- _THE RECORDS_:
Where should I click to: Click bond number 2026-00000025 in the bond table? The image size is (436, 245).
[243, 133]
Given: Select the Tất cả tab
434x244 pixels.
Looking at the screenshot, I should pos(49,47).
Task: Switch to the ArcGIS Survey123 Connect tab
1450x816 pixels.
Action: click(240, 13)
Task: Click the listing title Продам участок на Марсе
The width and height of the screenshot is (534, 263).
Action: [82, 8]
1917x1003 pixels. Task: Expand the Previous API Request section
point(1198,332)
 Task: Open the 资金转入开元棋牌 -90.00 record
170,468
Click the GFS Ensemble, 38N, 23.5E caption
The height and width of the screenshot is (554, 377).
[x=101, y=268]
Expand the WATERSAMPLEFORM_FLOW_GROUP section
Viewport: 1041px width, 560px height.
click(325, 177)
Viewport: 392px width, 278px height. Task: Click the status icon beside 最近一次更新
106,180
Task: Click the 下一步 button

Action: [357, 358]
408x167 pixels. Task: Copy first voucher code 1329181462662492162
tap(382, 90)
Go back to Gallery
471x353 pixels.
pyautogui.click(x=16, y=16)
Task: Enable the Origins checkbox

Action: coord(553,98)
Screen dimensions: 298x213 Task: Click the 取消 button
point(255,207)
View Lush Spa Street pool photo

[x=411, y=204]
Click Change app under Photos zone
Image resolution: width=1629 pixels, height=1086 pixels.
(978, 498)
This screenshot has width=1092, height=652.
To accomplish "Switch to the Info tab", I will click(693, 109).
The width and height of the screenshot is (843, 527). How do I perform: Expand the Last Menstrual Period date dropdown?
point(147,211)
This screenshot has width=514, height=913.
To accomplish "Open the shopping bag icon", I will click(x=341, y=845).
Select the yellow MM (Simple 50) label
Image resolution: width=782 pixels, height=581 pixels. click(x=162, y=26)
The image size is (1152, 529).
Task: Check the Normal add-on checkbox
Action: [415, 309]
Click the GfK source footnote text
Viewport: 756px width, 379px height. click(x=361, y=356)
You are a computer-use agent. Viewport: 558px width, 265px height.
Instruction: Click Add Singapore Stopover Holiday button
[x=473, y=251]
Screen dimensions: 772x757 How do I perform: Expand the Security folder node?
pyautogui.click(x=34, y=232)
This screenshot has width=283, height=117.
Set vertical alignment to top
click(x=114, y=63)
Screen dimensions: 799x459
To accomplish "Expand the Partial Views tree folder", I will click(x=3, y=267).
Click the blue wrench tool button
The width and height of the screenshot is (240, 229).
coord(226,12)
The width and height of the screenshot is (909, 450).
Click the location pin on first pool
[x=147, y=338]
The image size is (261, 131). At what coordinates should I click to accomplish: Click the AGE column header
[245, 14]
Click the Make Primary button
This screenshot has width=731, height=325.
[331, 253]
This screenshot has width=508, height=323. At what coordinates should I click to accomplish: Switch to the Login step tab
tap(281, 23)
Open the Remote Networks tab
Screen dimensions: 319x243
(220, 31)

- _WHAT YOU NEED TO DO_:
Within the listing, how many lines hold the string "will"? State that number alone.

- _EXERCISE RESPONSE_:
3